UPB-MyTeam Football Club is a defunct Malaysian football club which formerly competed in the top tier of Malaysian football, the Malaysia Super League. The team's home stadium was the Stadium MBPJ, in Petaling Jaya.

The club as it exists today was the result of a merger of UPB Football Club and MyTeam (a football team created through the Malaysian reality TV show MyTeam) prior to the 2006–07 Malaysian football season.

==History==
Launched in 2006, the TV3 reality TV series MyTeam brought together a squad of soccer players from around Malaysia with no professional playing experience known as "MyTeam". The show followed the team as it was selected through trials and then trained and coached by the former Malaysian international footballer Shebby Singh, before taking on the Malaysia national football team in an exhibition match. MyTeam lost 2–1 to the national team in the exhibition game on 28 May 2006. The show generated considerable interest. MyTeam was subsequently invited to join the Malaysia Premier League for the 2006–07 season.

UPB FC was an ailing football club sponsored by the Malaysian United Plantations Berhad (UPB) company, based in Teluk Intan, Perak. (When it was first formed, the club had been known as Jenderata FC.) The club was poised to "go the way of the dinosaur" before the politician Khairy Jamaluddin, who along with radio DJ Jason Lo was the co-creator and Executive Producer of the MyTeam series, decided to take over the club and form a base for MyTeam to become a professional competitive team. The name UPB-MyTeam FC was adopted upon UPB FC's management's request (however it has been speculated that the "UPB" will be dropped from the club's name at some point in the future). Khairy Jamaluddin and Jason Lo became the club's President and Deputy President, and Bojan Hodak of Croatia was hired to become the team's coach.

UPB MyTeam FC finished the 2006–07 Malaysia Premier League season as runners-up behind PDRM FA, and as a result were promoted to the Malaysia Super League 2007-08 season.

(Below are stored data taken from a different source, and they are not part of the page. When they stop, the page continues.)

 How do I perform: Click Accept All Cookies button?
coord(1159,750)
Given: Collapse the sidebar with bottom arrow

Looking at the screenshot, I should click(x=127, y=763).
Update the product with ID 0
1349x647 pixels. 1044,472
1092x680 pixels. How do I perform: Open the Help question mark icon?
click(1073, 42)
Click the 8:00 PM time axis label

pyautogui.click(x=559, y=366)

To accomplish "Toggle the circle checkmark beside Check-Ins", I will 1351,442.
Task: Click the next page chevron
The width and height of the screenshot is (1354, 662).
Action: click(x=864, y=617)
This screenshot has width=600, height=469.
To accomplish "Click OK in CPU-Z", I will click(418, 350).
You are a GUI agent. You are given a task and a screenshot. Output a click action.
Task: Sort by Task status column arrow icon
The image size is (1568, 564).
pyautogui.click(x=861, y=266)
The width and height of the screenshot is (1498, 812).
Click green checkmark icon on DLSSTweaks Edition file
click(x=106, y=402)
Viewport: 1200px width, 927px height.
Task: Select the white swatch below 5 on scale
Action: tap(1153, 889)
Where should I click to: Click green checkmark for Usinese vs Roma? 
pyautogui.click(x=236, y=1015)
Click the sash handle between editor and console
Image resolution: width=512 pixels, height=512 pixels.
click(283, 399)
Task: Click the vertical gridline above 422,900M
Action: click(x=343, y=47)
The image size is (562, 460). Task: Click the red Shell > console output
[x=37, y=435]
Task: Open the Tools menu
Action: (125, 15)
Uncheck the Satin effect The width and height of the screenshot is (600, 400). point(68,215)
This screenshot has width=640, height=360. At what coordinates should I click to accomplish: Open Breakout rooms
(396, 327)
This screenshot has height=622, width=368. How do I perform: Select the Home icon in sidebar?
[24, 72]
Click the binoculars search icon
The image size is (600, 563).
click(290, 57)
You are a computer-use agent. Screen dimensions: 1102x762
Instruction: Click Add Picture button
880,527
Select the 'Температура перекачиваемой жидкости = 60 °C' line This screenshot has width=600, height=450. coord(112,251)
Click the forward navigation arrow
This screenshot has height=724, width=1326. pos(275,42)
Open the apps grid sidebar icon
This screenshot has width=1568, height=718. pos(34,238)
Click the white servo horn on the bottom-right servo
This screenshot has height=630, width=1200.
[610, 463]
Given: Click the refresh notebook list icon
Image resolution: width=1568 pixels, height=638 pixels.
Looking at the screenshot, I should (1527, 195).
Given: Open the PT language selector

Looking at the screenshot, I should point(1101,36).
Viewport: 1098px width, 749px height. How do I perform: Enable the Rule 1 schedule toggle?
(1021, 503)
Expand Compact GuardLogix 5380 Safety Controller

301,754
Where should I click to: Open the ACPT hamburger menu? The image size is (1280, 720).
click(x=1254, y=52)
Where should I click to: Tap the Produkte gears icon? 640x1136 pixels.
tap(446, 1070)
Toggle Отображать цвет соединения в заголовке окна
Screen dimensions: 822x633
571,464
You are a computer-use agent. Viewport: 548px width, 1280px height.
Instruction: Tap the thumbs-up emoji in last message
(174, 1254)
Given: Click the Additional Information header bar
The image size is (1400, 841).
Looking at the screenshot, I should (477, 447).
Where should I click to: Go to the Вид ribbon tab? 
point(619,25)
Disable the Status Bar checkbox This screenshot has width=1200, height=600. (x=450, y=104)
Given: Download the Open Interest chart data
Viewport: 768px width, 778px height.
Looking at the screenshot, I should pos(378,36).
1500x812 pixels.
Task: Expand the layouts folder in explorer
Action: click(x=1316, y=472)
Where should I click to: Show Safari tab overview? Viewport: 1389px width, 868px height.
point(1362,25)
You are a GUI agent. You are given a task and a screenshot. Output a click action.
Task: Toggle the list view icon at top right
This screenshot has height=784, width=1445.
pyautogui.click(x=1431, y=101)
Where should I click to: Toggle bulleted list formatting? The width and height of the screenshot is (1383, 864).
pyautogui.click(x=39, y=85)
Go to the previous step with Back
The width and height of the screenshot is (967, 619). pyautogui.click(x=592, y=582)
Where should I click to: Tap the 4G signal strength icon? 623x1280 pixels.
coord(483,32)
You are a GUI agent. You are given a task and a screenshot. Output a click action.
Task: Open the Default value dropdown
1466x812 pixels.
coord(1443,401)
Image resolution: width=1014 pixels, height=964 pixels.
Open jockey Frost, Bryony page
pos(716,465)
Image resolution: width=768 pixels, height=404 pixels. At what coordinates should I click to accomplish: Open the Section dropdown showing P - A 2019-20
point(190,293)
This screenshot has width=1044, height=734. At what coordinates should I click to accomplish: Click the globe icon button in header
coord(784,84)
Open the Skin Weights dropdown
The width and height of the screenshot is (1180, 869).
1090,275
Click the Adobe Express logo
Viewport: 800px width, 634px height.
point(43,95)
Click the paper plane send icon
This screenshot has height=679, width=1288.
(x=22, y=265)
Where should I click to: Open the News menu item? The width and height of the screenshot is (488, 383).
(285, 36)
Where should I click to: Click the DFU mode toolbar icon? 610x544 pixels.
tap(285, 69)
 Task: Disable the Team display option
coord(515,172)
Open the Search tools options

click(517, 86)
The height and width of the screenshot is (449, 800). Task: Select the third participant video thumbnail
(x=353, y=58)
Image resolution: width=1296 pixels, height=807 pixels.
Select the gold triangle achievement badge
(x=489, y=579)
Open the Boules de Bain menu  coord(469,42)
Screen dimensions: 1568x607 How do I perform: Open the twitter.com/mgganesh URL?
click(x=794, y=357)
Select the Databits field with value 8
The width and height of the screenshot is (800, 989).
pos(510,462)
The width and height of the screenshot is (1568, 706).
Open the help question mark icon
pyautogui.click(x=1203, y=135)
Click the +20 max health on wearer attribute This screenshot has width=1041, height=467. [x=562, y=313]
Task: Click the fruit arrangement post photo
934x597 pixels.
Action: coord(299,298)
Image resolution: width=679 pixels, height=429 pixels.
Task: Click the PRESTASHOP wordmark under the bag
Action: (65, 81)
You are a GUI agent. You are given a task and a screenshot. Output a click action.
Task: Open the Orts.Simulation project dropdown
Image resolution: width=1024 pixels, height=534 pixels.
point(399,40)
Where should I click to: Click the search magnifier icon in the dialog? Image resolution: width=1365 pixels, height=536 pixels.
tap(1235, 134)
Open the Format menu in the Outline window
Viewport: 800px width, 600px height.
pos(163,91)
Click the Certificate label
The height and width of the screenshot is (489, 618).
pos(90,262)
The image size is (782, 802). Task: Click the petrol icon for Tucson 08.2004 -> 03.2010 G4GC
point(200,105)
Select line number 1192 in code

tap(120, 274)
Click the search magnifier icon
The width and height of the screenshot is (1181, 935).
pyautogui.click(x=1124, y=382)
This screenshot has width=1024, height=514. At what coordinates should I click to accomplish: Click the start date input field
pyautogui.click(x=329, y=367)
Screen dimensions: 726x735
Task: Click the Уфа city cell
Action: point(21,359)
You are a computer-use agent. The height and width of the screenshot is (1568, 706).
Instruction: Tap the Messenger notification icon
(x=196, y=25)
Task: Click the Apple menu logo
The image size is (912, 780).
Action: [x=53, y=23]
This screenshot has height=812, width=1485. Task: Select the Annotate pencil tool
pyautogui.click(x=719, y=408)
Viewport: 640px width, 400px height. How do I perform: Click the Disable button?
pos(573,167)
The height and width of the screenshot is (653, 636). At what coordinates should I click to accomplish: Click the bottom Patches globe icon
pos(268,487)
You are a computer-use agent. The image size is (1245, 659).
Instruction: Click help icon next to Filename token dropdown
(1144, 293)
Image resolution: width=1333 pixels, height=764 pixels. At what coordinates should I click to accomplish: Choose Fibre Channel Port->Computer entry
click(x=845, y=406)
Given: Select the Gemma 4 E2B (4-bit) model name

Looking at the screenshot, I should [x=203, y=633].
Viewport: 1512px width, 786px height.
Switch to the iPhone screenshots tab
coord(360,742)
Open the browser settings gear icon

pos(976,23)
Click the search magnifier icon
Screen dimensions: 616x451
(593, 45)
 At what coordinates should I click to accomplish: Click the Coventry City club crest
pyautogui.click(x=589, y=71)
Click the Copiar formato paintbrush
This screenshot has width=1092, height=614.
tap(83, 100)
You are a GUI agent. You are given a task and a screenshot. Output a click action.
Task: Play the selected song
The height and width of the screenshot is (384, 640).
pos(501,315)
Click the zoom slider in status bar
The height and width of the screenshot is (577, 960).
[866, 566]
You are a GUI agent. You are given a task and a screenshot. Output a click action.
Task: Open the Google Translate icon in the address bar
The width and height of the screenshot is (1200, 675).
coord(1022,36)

A second season of the reality TV show, MyTeam2, was broadcast in 2007 (MyTeam2 took on the Indonesian national football team, losing 2–0). Three players from MyTeam2 (Muhamad Noor Hassan, Mohan a/l R. Azmi and Mohd Hisham Hashim) have joined the UPB MyTeam FC squad for the 2007–08 Malaysian Super League season.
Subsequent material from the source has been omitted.